En su interior sólo había un CD. En él estaba grabada la canción que compuso para mí, para la mujer de agua, como me llamaba. Nunca más he vuelto a saber de él.

Andreas y yo jamás hablamos de nuestra relación, de los porqués, del futuro… Nos dejamos llevar y sentimos juntos sin ningún tipo de prejuicios o ataduras. Él nunca cuestionó mi matrimonio, mi vida, el tipo de vida tan estática que llevaba. No formuló ni una pregunta, no hizo ni un solo comentario, ni me exigió nada. Aquella historia, nuestra historia, fue como las que surgen en los albores de la adolescencia, lo único importante era vivir y, en consecuencia, sentir. Jamás hablamos de su marcha, pero era algo evidente. Un futuro inevitable, porque él era un nómada, un nómada de sentimientos. Yo, un drago milenario con demasiadas raíces emocionales que me ataban a un sinvivir preñado de sinsentido.

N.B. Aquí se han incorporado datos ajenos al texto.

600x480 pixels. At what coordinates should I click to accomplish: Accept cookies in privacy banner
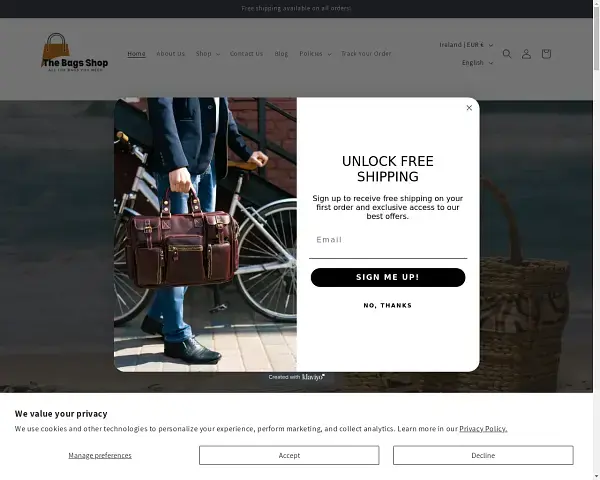click(x=289, y=455)
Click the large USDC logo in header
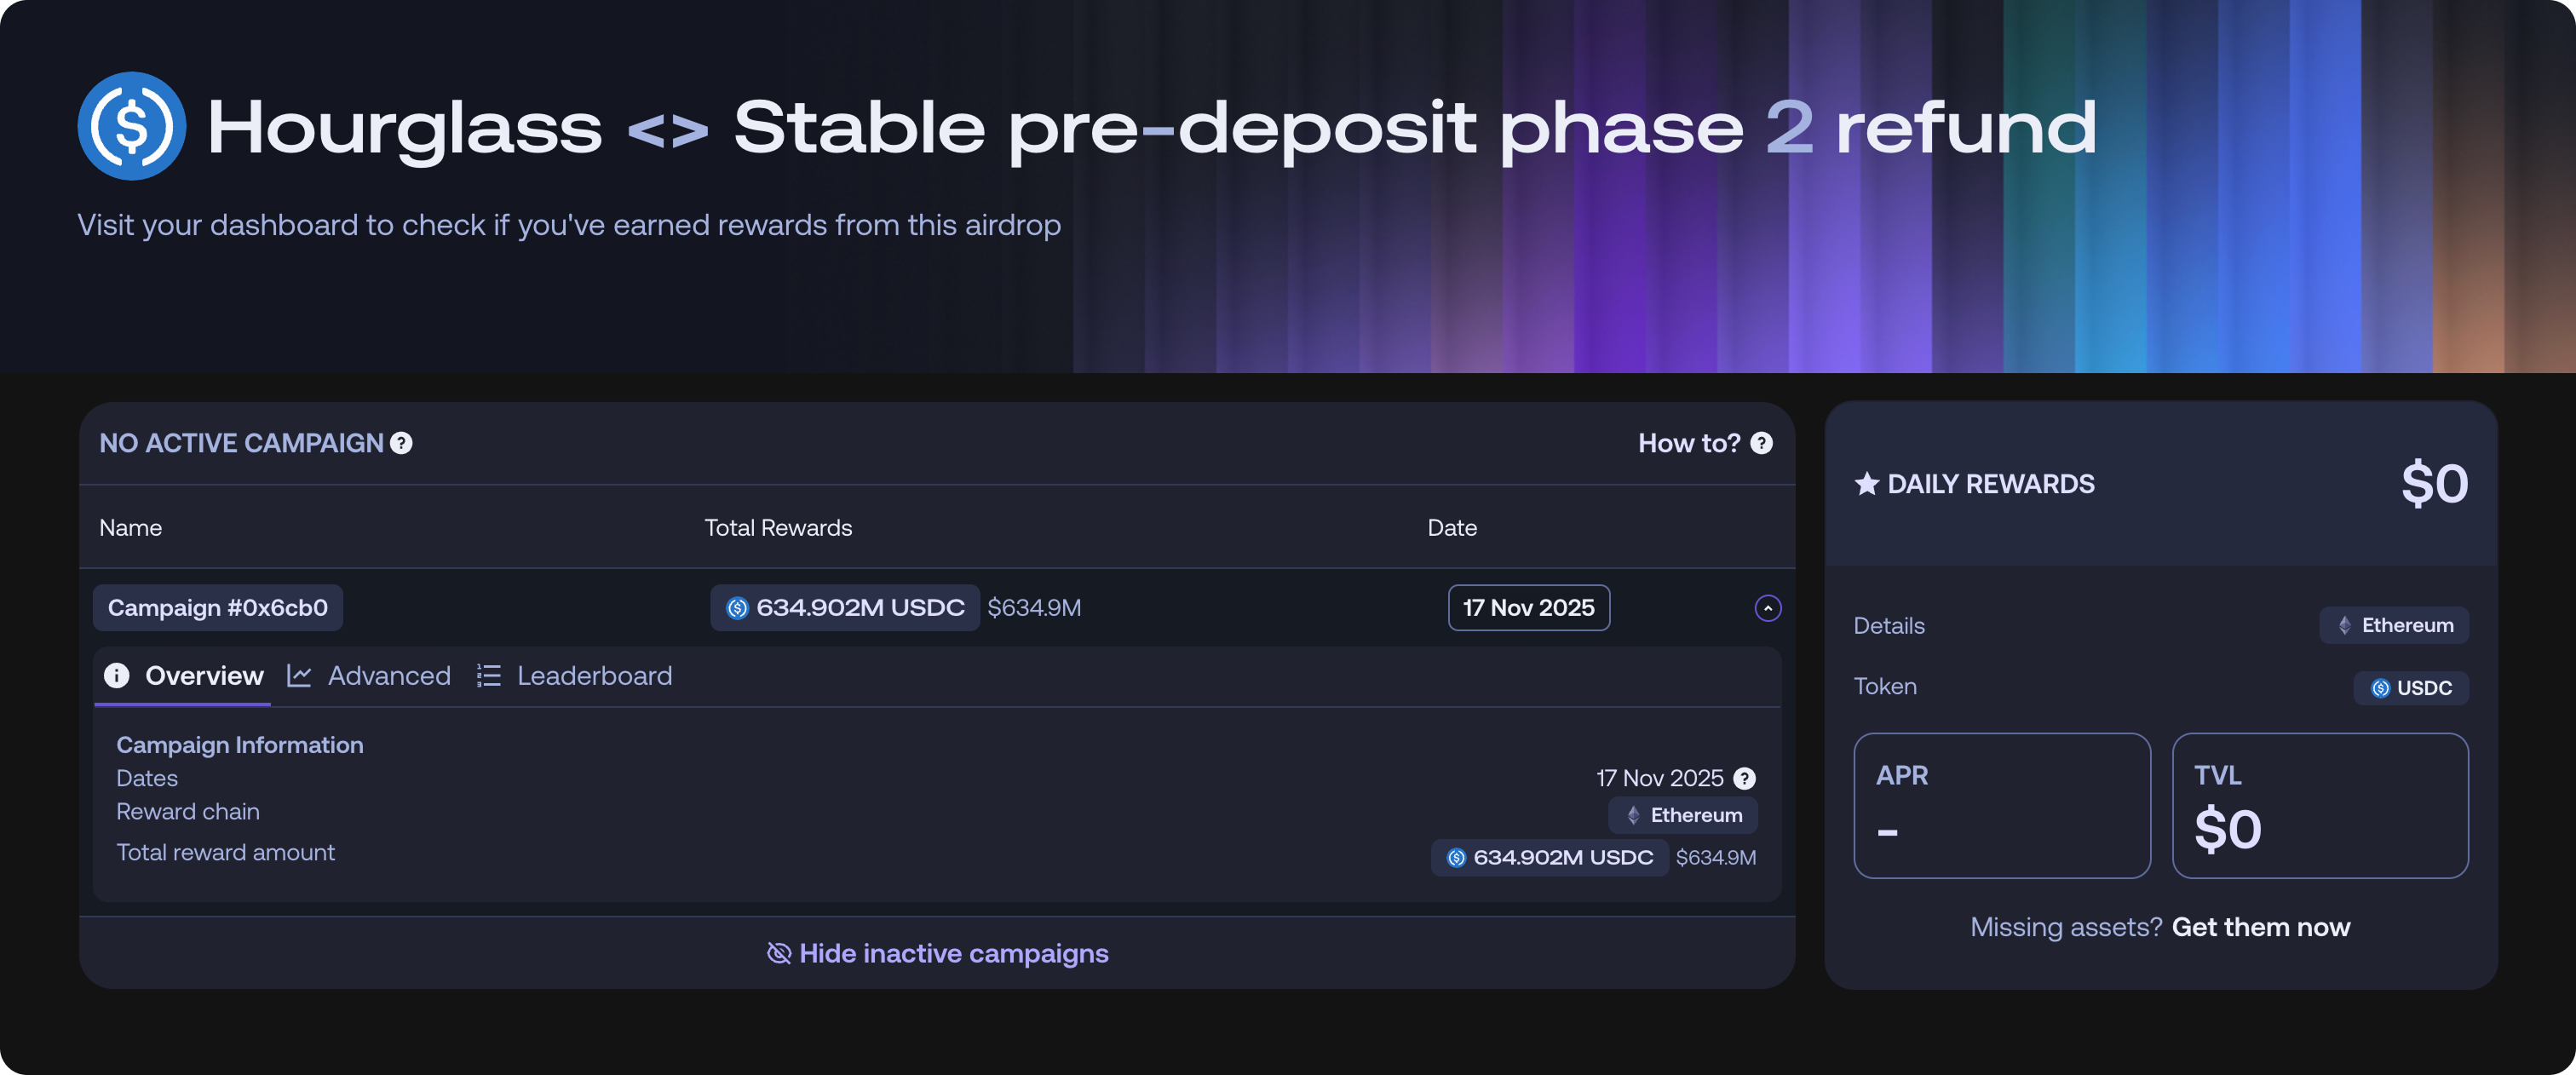The width and height of the screenshot is (2576, 1075). pos(131,126)
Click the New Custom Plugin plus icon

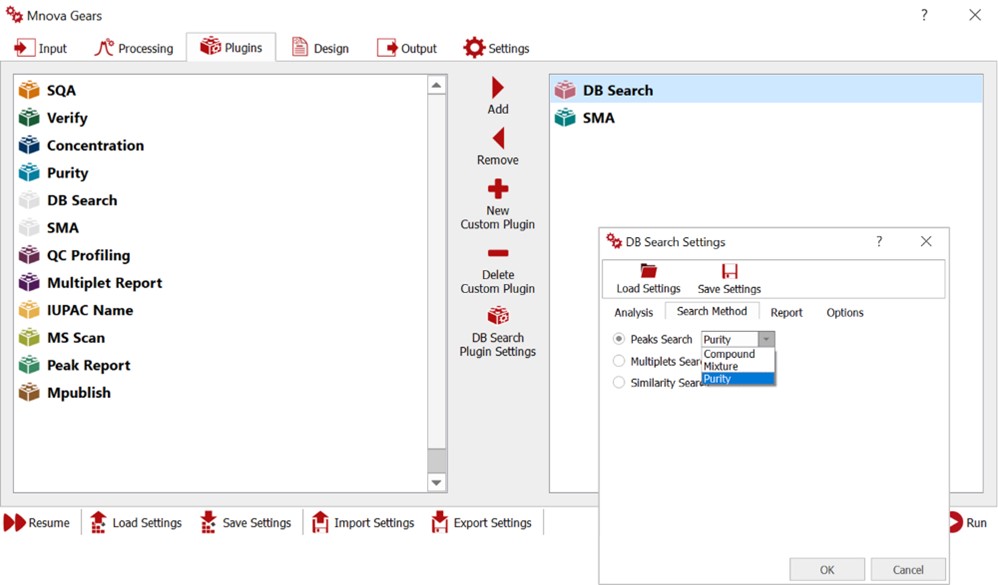(x=497, y=189)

Cuando pienso, cuando le recuerdo, le imagino haciendo feliz a otra mujer, a una de tantas mujeres solitarias y mudas que se esparcen como flores marchitas por los confines del mundo. Le imagino partiéndose el alma por arrancarles un beso, una sonrisa, una confidencia a media voz y cabeza gacha. Y, no me duele saber que será otra a la que dedique sus caricias, su tiempo, sus canciones. Lo único que me lastima, que aún me lesiona el alma, es no haber podido besarle antes de marcharse. Besarle una vez más.

25

Mi vida volvió de nuevo a sus cauces de abatimiento. Los niños regresaron del internado, Carlos seguía como siempre, pisando la casa exclusivamente para dormir y el dueño del chalet, en el que había estado viviendo Andreas de alquiler, decidió venderlo. Lo hizo una mañana de agosto, cuatro meses después de que Andreas se marchara. Durante aquellos cuatro meses, yo, todos los días contemplaba el grafiti de la persiana, a la espera de que la puerta se abriera y apareciese él, Andreas. Aquella mañana de agosto se abrió. Tras ella apareció el dueño del chalet, cubo y estropajo en mano dispuesto a terminar con la mujer de agua. Permaneció varias horas frotando. A cada restregón exclamaba en voz alta: «¡Estos
hippies
de mierda! Encima de estafador, grafitero. ¡En qué hora, en qué hora!». Cuando terminó colgó un cartel de «Se Vende» en todas y cada una de las ventanas.

Remedios y yo volvimos a nuestras charlas en el porche, al licor de bellota y la música de Silvio y Milanés. Ella, a compartir conmigo las tramas de las novelas rosas que leía con vehemencia, y yo a intentar que también leyese algo diferente de vez en cuando. Aquel otoño comencé a escribir de nuevo, a escribir y a pintar. Y aunque exponía mis lapiceros a todos, Carlos, no manifestaba ante mi trabajo más que un: «precioso cari, muy bonito» o, «luego le echo un vistazo con más calma. Ya voy tarde. Ahora me es imposible concentrarme, estoy
overflow
» Adrián me sugería, con insistencia mercantil, que pasara los lapiceros a óleo porque eran más vendibles. Lo decía intentando convencerme de que debía vender porque si no, aquello, el que dedicara varias horas diarias a pintar, no tenía mucho sentido. Mena, decía que eran buenísimos, preciosos y se marchaba rápidamente a su cuarto donde le esperaba el correo electrónico y el teléfono. Por aquel entonces pasaba la mayor parte del tiempo enganchada al auricular de su móvil y al ordenador, el resto frente al espejo del baño o seleccionado la ropa que iba a ponerse para tal o cual «quedada».

Los días de lluvia, cuando todos se marchaban, subía al desván, esparcía mis dibujos sobre el suelo, conectaba el equipo de música, introducía en él el CD de Andreas y, con los ojos cerrados, escuchaba su canción:
That Woman
. La canción que él compuso para mí, la mujer de agua. Durante mucho tiempo, aquello fue lo único que llenaba y apaciguaba mi alma: su entendimiento, su saberme, su habitarme. Porque él me habitó, supo quién y cómo era yo. Sólo él.